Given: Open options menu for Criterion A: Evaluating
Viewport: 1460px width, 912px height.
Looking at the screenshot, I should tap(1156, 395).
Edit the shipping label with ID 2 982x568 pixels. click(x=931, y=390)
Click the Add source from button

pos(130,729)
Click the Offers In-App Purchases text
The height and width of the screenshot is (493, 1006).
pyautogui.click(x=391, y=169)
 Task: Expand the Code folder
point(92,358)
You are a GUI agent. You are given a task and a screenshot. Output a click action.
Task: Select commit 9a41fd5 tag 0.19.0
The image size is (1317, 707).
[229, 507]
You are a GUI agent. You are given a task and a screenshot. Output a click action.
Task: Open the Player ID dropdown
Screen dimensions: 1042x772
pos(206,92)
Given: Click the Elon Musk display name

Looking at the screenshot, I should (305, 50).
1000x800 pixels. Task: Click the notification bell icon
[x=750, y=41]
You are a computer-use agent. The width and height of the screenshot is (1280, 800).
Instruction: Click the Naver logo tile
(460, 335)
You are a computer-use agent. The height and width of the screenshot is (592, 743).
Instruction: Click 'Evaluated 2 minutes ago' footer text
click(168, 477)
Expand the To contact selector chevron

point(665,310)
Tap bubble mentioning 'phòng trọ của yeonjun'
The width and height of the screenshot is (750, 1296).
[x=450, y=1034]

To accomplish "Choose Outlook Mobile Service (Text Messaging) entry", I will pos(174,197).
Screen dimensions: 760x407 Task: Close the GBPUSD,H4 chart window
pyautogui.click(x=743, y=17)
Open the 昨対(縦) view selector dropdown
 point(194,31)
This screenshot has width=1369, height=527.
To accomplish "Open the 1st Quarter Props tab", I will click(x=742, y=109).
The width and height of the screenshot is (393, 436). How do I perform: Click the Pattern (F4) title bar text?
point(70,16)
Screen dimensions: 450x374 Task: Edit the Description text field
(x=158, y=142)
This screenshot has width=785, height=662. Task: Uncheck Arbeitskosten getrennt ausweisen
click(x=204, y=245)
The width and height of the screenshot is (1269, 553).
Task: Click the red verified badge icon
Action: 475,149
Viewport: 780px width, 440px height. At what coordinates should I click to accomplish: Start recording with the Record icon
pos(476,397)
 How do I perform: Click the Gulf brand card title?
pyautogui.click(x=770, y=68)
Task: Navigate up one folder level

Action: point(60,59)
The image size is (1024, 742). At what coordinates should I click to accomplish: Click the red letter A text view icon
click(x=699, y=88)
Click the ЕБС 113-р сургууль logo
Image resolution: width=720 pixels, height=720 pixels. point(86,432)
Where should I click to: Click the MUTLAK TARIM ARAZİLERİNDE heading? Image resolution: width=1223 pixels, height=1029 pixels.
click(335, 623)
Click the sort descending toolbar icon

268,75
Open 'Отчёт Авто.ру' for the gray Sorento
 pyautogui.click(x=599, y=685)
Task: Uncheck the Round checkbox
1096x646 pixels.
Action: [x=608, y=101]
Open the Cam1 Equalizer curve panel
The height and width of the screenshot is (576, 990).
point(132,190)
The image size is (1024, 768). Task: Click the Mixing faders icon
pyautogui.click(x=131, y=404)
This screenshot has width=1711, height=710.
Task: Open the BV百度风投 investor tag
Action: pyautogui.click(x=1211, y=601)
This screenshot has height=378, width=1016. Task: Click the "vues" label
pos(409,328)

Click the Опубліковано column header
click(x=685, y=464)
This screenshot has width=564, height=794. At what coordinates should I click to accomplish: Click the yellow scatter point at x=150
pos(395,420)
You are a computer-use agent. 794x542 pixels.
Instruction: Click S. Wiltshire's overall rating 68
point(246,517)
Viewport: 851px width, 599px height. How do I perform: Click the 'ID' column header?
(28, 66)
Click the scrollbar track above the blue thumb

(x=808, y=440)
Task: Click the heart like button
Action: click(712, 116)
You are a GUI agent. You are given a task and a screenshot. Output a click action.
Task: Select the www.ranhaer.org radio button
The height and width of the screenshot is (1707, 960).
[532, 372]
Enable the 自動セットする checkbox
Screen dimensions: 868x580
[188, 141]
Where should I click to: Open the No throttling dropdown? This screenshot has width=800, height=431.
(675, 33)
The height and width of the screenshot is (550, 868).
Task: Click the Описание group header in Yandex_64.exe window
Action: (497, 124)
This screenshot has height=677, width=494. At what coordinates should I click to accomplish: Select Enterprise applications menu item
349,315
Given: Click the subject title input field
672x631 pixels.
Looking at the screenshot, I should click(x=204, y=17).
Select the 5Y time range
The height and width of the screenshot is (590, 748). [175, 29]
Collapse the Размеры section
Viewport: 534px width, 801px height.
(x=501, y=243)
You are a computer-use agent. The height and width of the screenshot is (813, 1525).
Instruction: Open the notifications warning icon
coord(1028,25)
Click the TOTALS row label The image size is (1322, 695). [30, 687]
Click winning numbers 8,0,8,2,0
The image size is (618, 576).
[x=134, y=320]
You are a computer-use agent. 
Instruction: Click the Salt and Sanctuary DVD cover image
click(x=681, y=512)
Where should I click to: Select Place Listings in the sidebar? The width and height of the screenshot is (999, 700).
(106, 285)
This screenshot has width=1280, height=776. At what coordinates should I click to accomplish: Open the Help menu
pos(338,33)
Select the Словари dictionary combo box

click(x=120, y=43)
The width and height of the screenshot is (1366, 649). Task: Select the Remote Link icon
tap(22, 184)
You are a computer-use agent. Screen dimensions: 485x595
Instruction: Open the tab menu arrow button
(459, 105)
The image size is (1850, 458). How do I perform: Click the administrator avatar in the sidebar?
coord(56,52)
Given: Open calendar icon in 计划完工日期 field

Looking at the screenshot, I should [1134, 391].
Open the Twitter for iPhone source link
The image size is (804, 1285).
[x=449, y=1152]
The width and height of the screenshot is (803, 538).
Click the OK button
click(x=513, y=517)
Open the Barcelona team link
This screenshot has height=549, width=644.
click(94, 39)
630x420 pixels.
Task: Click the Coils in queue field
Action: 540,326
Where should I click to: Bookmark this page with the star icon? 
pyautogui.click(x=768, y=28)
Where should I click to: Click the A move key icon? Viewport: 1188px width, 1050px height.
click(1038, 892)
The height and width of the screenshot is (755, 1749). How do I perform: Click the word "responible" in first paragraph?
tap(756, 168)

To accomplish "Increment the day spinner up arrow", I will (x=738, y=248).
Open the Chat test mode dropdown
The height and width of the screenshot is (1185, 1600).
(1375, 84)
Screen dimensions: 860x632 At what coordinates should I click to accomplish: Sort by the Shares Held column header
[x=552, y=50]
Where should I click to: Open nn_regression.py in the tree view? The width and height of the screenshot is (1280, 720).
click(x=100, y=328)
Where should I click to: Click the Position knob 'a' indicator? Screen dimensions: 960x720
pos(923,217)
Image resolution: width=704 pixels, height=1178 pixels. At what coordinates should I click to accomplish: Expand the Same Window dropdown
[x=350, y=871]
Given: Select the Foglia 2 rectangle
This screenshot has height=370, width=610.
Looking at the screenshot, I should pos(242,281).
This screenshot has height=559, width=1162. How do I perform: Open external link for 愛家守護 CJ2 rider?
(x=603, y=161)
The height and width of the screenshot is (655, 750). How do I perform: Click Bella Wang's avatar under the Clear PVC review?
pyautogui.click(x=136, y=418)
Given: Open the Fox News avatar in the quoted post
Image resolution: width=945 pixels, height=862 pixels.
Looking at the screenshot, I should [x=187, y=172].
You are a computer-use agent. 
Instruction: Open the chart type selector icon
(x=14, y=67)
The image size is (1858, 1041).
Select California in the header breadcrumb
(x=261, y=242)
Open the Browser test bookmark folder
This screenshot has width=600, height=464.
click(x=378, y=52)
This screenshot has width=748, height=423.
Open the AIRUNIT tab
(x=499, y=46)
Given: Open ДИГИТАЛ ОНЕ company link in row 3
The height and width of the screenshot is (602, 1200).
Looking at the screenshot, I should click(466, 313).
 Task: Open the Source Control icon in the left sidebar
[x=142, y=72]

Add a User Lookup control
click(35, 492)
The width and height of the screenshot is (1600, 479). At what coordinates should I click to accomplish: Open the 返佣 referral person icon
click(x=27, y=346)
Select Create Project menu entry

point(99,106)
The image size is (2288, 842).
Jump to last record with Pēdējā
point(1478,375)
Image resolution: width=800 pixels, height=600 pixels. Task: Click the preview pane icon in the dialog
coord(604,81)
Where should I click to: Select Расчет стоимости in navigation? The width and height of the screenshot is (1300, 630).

> _YOUR GOAL_
Going through the records, say how many lines hold the string "checkbox". Only the number should be given.

> _ANSWER TO THIS PROBLEM_
2